I remember when I was studying English in highschool, everybody feared the second grade because that's where you learned "Reported Speech" and "Passive Voice". Everyone had horrible experiences of failing tests and even the subject because those two structures were just too difficult.

So, when I got to the dreaded secong grade, I had no other choice but to study very hard, memorize the rules for those structures and pass the test (barely, in fact). But those two names stuck in my memory as the most difficult and useless thing I had to learn in English during my 15 year experience in a bilingual school.

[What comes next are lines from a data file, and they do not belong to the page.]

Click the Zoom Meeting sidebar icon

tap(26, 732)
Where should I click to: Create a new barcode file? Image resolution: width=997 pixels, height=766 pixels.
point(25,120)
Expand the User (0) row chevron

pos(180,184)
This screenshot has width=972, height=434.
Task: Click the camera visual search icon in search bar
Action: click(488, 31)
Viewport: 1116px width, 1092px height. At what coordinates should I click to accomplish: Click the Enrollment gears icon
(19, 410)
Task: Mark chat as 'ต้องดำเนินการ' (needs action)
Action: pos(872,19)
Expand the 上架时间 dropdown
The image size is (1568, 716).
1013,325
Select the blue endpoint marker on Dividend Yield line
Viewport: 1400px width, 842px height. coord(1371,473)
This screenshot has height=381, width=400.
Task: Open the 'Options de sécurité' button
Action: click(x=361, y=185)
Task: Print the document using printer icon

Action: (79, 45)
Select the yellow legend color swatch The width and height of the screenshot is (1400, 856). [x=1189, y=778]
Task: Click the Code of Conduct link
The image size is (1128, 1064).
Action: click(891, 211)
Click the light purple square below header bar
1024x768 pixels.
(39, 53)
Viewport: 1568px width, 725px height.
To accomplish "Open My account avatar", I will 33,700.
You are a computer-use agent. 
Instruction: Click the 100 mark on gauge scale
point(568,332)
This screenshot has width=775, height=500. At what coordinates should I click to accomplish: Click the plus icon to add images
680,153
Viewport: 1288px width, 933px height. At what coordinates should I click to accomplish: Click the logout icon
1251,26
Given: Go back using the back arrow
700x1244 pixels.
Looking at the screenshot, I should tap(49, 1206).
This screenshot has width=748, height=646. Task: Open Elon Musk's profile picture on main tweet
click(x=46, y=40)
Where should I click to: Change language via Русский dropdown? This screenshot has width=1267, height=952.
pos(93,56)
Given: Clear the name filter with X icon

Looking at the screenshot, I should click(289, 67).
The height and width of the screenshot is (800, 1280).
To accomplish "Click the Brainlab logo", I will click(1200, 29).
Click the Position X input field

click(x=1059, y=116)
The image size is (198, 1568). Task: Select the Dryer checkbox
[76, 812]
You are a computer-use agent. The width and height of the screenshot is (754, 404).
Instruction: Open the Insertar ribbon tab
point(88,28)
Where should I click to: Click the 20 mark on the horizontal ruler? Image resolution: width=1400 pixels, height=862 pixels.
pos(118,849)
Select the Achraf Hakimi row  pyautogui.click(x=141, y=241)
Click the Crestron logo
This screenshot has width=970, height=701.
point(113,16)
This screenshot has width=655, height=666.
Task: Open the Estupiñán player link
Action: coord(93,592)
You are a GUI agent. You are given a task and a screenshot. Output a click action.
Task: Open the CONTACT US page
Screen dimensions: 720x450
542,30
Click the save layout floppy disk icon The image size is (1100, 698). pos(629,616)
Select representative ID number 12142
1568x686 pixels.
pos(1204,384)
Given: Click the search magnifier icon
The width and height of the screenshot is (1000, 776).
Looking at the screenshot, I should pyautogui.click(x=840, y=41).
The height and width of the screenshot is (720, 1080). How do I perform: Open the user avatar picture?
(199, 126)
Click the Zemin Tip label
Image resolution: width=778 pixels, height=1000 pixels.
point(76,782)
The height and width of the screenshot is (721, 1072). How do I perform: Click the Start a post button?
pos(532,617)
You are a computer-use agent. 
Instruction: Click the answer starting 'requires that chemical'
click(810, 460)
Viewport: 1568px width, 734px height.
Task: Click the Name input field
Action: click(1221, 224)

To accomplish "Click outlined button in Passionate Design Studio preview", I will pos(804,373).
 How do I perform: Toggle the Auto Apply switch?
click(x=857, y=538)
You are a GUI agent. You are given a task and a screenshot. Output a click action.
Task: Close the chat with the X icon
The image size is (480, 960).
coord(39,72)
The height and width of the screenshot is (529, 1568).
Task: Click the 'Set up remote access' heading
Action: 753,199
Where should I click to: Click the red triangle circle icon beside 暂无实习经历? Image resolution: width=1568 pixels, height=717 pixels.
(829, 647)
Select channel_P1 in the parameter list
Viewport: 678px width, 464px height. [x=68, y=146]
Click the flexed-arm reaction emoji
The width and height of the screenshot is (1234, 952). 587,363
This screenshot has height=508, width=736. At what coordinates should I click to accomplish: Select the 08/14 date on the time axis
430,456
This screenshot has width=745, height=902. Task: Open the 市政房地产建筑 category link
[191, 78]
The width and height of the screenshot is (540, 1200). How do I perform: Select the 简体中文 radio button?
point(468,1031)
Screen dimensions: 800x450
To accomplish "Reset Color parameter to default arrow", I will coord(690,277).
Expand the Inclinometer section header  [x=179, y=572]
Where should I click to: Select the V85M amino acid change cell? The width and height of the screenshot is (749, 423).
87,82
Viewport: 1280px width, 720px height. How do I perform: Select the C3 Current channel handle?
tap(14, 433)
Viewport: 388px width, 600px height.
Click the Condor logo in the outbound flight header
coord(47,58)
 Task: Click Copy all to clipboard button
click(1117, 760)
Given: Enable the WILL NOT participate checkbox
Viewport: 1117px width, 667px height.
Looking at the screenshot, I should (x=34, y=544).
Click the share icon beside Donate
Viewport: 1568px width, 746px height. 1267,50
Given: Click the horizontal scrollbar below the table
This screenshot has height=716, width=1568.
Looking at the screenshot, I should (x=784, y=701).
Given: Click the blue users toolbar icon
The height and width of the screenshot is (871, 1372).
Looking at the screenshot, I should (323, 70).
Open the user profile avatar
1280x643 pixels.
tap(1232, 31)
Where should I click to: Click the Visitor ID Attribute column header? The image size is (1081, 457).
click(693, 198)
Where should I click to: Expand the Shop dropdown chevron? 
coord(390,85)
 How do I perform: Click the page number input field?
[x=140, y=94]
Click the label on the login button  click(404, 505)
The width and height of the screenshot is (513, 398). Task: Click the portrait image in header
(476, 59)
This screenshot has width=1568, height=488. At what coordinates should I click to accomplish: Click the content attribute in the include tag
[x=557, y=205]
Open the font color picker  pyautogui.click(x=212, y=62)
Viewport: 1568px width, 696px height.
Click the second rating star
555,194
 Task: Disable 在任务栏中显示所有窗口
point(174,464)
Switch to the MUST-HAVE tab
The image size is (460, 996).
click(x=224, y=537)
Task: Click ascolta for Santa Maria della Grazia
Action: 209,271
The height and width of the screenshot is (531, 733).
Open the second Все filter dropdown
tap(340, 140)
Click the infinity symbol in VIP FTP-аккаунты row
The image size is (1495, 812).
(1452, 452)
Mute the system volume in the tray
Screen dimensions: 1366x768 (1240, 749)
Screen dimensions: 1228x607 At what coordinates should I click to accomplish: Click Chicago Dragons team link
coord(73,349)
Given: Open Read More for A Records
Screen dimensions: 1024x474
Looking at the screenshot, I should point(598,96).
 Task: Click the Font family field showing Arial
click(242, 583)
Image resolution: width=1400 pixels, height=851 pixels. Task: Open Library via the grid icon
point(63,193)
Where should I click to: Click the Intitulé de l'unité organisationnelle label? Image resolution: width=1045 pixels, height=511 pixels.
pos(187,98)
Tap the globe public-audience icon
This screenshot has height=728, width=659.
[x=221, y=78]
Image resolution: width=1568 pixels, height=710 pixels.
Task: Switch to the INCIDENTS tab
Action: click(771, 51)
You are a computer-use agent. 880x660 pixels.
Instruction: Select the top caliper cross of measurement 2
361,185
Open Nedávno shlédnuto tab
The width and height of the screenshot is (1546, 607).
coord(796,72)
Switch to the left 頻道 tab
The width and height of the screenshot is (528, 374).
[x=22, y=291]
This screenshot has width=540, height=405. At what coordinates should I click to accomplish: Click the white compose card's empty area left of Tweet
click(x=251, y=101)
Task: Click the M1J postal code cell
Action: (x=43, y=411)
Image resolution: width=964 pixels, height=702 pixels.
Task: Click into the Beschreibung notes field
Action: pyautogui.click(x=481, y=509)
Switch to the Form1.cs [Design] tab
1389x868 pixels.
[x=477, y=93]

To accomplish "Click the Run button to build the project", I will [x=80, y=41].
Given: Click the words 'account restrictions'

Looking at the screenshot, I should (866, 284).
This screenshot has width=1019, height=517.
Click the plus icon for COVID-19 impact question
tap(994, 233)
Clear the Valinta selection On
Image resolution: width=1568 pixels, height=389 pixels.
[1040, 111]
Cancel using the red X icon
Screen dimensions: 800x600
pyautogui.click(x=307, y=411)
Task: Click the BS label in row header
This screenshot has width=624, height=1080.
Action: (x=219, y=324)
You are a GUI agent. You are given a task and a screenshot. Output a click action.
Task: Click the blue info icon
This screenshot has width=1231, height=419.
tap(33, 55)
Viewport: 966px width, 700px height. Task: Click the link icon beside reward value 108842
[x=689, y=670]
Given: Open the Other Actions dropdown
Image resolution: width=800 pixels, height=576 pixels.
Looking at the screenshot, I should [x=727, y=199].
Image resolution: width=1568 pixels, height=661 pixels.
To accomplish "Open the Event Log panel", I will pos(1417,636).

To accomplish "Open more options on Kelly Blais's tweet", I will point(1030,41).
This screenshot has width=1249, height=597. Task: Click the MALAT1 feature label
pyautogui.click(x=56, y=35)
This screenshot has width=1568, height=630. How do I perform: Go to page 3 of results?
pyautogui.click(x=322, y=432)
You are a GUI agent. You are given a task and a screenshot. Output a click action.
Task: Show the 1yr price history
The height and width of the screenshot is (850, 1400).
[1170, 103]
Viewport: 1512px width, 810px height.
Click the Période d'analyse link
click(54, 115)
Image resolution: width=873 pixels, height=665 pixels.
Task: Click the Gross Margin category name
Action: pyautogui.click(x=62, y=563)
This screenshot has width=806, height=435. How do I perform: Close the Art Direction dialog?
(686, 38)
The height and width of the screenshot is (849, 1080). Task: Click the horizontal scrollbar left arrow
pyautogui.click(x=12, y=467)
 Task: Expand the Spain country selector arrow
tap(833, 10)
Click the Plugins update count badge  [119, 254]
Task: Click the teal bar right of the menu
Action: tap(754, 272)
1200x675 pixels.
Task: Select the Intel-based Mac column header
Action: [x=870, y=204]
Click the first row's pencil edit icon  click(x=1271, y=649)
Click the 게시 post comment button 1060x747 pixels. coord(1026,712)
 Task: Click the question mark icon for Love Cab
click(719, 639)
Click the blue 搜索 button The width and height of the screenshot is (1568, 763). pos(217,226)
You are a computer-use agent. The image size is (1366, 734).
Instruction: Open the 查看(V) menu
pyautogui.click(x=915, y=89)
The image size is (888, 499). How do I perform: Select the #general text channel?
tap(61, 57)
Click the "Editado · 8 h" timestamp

More or less 3 or 4 years later when I started teaching English, I remember I got to the part in the manual where I actually had to teach reported speech. I couldn't sleep the night before, how was I going to be able to explain a structure that I don't fully understand myself, that awful experience from second grade was still haunting me...

In the end everything worked out well, I was able to teach reported speech to the best of my ability and improved the more I taught it. The first few times I realized my students were finding it just as hard to understand so I tried to figure out ways of showing the real practicality of it.

From that day on I committed as a teacher to the concept of relevance. Students need to find the topic meaningful and they have to be able to find the practical use of it in real life if you want them to remember it and actually learn it. Learning a language must be an enjoyable experience, nobody needs to suffer and sweat from a hard grammatical structure.

What I do now whenever I have to teach Reported Speech is choose the latest gossip in a celebrity's life and ask the students to tell me what has been said. Or I bring the newspaper to the class and have the students report what it says. Seems so easy, uh?